Hovering around a pile of HMX and RDX and firing away at it.
Josh Marshall quotes Pentagon spokesman Larry Di Rita
"We do not know when -- if those weapons did exist at that facility -- they were last seen, and under whose control they were last in ... It's very possible -- certainly it's plausible -- that it was the Saddam Hussein regime that last had control of these things."
In the October 25 press gaggle Scott McClellan said
"MR. McCLELLAN: See, that's -- now you just hit on what I just said a second ago, that the sites now are really -- my understanding, they're the responsibility of the Iraqi forces. "
OK so maybe the explosives were looted before Coalition forces passed through in April 2003 or maybe they were looted after responsibility was transferred to the Iraqi Interim Government in 2004, but, in any case Iraqis and not Americans and certainly not GWB are too blame. The dinar stops there.

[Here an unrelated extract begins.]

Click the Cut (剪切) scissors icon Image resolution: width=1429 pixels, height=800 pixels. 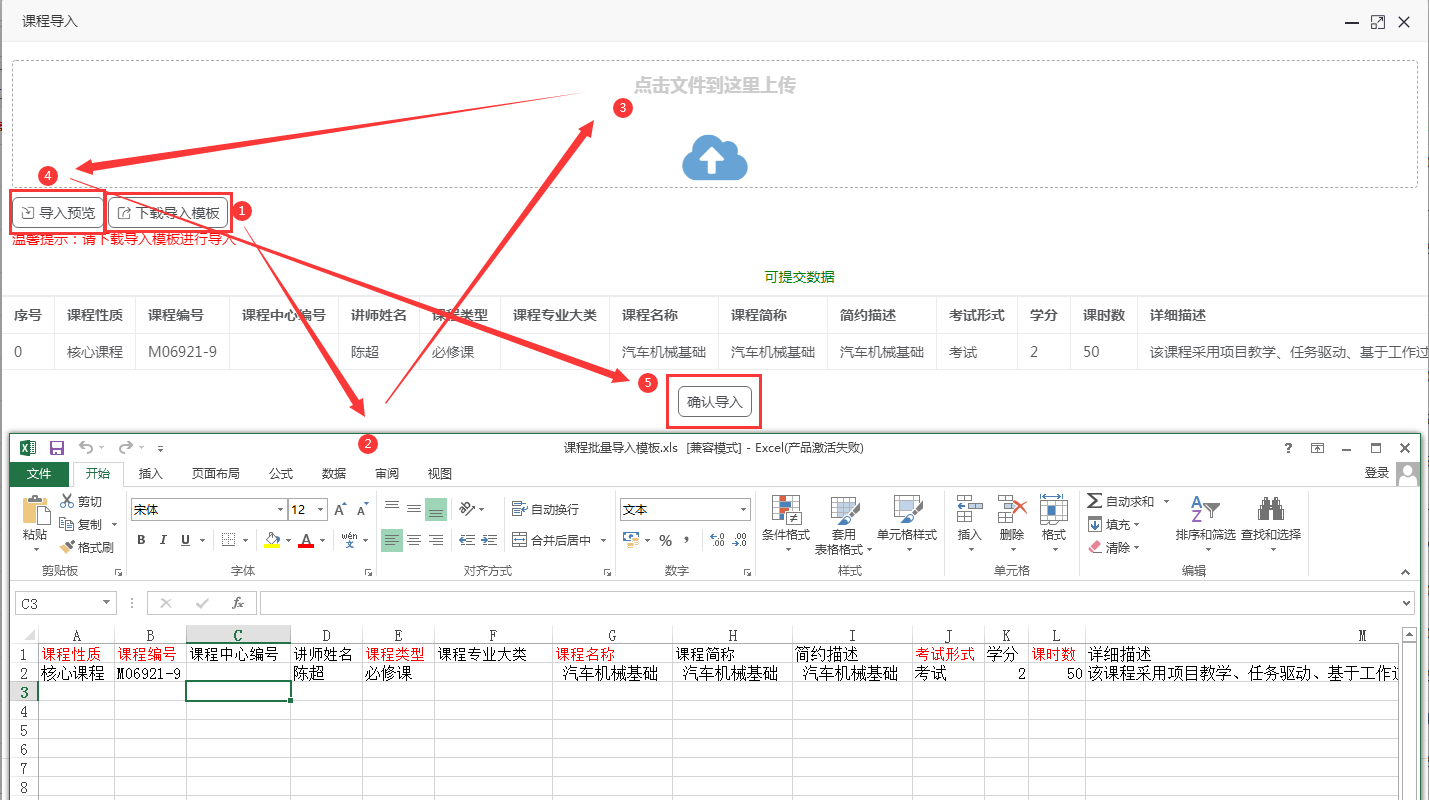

Trying to get to the bottom of what went wrong and who is responsible, McClellan manages to note that "sometime after April 9th 2003" could be long after April 9th 2003
"Q On the tick-tock, do you know if the missing munitions, if they were looted before or after the handover June 30th? Was this -- happened when the coalition was in control or when the Allawi government --
MR. McCLELLAN: No, no. First of all, I said that they reported that it went missing sometime after April 9th, 2003. Remember, early on -- during and at the end of Operation Iraqi Freedom, there was some looting."They just found out about it says McClellan
"MR. McCLELLAN: Maybe the best way to do this is kind of walk you through how we came to be informed about this. The Iraqi Interim Government informed -- told the IAEA -- the International Atomic Energy Agency on October 10th that there were approximately 350 tons of high explosives missing from Al Qaqaa in Iraq. ... And the International Atomic Energy Agency informed the United States mission in Vienna on October 15th about these -- this cache of explosives that was missing ...
Q When did the President find out?
MR. McCLELLAN: That's why I said, we were informed on October 15th. Condi Rice was informed days after that. This is all in the last, what, 10 days now."
But they had to keep it secret to protect intelligence sources and methods, in particluar the new untested approach of looking in the bunkers to see if they have been emptied, which our adversaries could never ever imagine we would have neglected to do (oops I mean thought of doing).
CNN Via Josh Marshall
"One 'senior administration official' tells CNN that "the
discovery was not made public sooner because standard intelligence practice is not to let the enemy know such information.""
The explosives in the hands of terrorists are no big deal
"A senior administration official played down the importance of the missing explosives, describing them as dangerous material but "stuff you can buy anywhere." "
but too risky to leave in Saddam Hussein's Iraq under IAEA seal as noted by Josh Marshall (of course)
"But interestly, on January 30th 2003, when then-UN Ambassador (and now Ambassador to Iraq) John Negroponte testified before the Senate Foreign Relations Committee about Iraqi non-compliance with the inspections regime, one of the items in the long bill of particulars he adduced was the fact that the Iraqis had not come clean about their stocks of HMX."
Finally McClellan almost manages to be a one man circular firing squad"Q One last one on the tick-tock. These notices from Iraq to IAEA to U.S. to Condi to President happened over days as opposed to hours. Was there just no sense of urgency that what they had discovered here was really an important --
MR. McCLELLAN: No, just -- no, I think that this has all happened in a -- just the last few days. We're talking about the last 10 days."
Edited that is
"days as opposed to hours" ... "No, just - no ... 10 days"
Bad taste I must say talking about the tick-tock in the context of time bombs. Not good for Scotties ticker.
By the way, he does seem to measure time very approximately and I just noticed that his Last name looks a bit like the (not quite correct) Roman Numeral for 1350 AD MCCLLL AD. Sure hope I don't get to circular firing squad of flying attack monkeys MCCL.